**Directions for this task**
Rewrite only the part of the entries that opens with the line containing "Task: Select Brent value 112.48" and closes with the line containing "The height and width of the screenshot is (1120, 1080).", putting "drop-down list" in place of every "dropdown" and leaving everything else unchanged.
※
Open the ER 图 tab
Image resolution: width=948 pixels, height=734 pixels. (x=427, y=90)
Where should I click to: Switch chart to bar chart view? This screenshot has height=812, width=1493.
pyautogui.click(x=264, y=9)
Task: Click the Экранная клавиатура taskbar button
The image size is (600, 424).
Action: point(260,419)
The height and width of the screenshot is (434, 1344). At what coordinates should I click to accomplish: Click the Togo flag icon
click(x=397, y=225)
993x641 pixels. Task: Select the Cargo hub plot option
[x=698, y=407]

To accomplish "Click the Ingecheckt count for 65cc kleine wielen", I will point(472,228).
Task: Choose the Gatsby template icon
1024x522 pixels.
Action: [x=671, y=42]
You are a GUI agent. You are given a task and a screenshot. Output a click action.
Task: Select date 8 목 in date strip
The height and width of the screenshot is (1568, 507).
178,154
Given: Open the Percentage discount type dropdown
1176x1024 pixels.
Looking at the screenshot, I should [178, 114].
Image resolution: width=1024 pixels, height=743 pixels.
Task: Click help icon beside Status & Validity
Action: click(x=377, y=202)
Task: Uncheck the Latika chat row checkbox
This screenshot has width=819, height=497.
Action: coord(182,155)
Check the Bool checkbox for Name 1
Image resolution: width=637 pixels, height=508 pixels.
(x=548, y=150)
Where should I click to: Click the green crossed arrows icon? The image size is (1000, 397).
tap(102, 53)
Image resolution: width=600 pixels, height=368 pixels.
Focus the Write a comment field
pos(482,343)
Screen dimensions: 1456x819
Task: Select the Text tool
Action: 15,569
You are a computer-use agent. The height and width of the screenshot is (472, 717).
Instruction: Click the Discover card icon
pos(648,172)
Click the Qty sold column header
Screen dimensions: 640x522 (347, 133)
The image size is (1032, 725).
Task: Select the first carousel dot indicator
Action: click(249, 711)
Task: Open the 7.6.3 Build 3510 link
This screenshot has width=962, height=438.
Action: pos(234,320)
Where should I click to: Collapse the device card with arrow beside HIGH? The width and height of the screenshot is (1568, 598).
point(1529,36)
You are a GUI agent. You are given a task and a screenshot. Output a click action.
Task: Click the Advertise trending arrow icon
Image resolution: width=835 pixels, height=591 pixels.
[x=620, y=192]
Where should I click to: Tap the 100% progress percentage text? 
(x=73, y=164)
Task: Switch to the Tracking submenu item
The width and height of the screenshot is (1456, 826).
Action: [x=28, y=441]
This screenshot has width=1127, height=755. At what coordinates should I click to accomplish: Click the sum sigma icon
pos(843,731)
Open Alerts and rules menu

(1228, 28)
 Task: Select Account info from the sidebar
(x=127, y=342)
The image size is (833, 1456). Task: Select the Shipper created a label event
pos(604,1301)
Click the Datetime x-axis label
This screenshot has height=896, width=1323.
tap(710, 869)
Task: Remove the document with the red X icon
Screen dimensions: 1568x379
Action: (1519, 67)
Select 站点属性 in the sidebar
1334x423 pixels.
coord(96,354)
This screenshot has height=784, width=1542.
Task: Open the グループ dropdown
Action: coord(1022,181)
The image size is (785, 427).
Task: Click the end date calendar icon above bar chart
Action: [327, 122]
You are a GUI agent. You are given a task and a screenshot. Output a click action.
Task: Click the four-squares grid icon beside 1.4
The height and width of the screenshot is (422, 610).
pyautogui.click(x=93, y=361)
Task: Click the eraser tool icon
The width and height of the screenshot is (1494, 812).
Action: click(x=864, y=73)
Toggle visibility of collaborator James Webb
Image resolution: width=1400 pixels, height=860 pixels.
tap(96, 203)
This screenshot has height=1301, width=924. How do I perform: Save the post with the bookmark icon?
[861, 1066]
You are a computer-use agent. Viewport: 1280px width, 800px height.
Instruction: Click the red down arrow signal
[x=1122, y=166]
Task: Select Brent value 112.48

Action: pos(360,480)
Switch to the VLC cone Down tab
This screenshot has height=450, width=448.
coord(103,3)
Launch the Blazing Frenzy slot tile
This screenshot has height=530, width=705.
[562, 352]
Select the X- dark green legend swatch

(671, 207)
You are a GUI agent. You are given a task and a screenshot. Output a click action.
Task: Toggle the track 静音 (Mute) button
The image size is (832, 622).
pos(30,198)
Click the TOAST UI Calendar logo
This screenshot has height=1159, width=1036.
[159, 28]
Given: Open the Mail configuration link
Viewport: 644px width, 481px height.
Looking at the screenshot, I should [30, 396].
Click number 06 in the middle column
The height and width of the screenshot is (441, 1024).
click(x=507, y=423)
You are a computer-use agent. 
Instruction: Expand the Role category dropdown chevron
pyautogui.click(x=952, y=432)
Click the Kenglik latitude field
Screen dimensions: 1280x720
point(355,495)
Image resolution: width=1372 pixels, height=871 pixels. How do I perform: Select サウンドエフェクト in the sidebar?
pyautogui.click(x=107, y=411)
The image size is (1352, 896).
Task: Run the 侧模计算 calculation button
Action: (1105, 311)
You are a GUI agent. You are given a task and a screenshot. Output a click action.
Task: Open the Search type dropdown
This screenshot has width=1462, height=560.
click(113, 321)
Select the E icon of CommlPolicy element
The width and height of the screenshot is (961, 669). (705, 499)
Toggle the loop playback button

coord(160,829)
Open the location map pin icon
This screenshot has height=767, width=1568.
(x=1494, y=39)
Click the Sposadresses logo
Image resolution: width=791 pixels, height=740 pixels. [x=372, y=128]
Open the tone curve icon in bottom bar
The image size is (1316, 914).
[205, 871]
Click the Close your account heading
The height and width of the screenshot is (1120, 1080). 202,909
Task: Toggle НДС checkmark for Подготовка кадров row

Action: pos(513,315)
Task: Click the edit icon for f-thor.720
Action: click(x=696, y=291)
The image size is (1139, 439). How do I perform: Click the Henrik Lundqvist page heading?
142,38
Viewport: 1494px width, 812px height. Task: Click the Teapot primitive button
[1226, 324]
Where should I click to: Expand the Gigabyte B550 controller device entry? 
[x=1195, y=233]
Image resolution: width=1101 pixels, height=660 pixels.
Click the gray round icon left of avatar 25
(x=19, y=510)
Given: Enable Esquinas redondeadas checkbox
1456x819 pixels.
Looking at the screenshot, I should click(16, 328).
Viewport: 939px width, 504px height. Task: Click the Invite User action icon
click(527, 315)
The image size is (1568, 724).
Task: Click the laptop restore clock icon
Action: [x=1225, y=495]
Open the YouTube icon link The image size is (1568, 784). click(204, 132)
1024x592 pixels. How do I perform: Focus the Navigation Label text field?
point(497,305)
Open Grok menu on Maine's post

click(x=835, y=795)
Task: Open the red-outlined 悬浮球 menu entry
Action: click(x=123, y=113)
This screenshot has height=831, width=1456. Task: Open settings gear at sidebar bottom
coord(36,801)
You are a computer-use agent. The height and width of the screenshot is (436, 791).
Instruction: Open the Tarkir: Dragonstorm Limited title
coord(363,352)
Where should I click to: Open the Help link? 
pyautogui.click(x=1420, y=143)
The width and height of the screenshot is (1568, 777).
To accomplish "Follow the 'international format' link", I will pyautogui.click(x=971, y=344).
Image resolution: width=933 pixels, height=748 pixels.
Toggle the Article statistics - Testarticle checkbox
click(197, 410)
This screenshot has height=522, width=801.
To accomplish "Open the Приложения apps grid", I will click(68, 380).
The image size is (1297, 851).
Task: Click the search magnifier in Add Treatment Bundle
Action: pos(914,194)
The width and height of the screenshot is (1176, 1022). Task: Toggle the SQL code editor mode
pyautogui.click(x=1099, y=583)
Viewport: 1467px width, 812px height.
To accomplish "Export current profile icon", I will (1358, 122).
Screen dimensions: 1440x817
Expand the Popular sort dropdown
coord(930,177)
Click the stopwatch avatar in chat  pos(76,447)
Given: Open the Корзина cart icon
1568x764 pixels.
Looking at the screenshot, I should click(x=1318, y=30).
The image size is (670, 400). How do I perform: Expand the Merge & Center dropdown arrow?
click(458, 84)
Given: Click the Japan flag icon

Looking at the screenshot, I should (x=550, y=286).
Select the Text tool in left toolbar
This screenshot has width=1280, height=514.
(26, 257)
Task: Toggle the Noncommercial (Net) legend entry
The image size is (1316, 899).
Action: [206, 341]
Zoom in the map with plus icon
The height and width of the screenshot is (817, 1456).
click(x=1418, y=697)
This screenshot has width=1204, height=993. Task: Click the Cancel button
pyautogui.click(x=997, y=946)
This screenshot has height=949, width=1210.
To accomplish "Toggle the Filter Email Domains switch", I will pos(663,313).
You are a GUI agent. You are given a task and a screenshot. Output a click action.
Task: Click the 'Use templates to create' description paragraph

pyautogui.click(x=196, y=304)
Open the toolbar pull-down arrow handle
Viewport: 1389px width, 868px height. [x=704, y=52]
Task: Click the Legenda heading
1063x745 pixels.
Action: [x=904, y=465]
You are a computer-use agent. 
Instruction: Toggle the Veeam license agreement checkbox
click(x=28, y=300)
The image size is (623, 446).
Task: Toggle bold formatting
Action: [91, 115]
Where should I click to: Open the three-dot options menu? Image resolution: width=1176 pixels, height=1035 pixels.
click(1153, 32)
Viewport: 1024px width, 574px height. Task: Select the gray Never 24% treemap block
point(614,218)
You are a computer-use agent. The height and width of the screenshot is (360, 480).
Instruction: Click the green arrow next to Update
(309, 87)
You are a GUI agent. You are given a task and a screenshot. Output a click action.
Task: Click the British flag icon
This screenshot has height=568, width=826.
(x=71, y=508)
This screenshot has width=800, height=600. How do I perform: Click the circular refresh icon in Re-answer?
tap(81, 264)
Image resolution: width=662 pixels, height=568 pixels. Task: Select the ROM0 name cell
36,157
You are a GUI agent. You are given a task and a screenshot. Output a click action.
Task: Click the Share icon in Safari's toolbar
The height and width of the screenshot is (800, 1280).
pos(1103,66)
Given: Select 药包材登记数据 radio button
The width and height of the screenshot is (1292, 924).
※
**Solution below**
Task: Select Brent value 112.48

Action: pos(360,480)
Switch to the VLC cone Down tab
This screenshot has height=450, width=448.
coord(103,3)
Launch the Blazing Frenzy slot tile
This screenshot has height=530, width=705.
[562, 352]
Select the X- dark green legend swatch

(671, 207)
You are a GUI agent. You are given a task and a screenshot. Output a click action.
Task: Toggle the track 静音 (Mute) button
The image size is (832, 622).
pos(30,198)
Click the TOAST UI Calendar logo
This screenshot has height=1159, width=1036.
[159, 28]
Given: Open the Mail configuration link
Viewport: 644px width, 481px height.
Looking at the screenshot, I should [30, 396].
Click number 06 in the middle column
The height and width of the screenshot is (441, 1024).
click(x=507, y=423)
You are a computer-use agent. 
Instruction: Expand the Role category drop-down list chevron
pyautogui.click(x=952, y=432)
Click the Kenglik latitude field
Screen dimensions: 1280x720
point(355,495)
Image resolution: width=1372 pixels, height=871 pixels. How do I perform: Select サウンドエフェクト in the sidebar?
pyautogui.click(x=107, y=411)
The image size is (1352, 896).
Task: Run the 侧模计算 calculation button
Action: (1105, 311)
You are a GUI agent. You are given a task and a screenshot. Output a click action.
Task: Open the Search type drop-down list
This screenshot has width=1462, height=560.
click(113, 321)
Select the E icon of CommlPolicy element
The width and height of the screenshot is (961, 669). (705, 499)
Toggle the loop playback button

coord(160,829)
Open the location map pin icon
This screenshot has height=767, width=1568.
(x=1494, y=39)
Click the Sposadresses logo
Image resolution: width=791 pixels, height=740 pixels. [x=372, y=128]
Open the tone curve icon in bottom bar
The image size is (1316, 914).
[205, 871]
Click the Close your account heading
The height and width of the screenshot is (1120, 1080). 202,909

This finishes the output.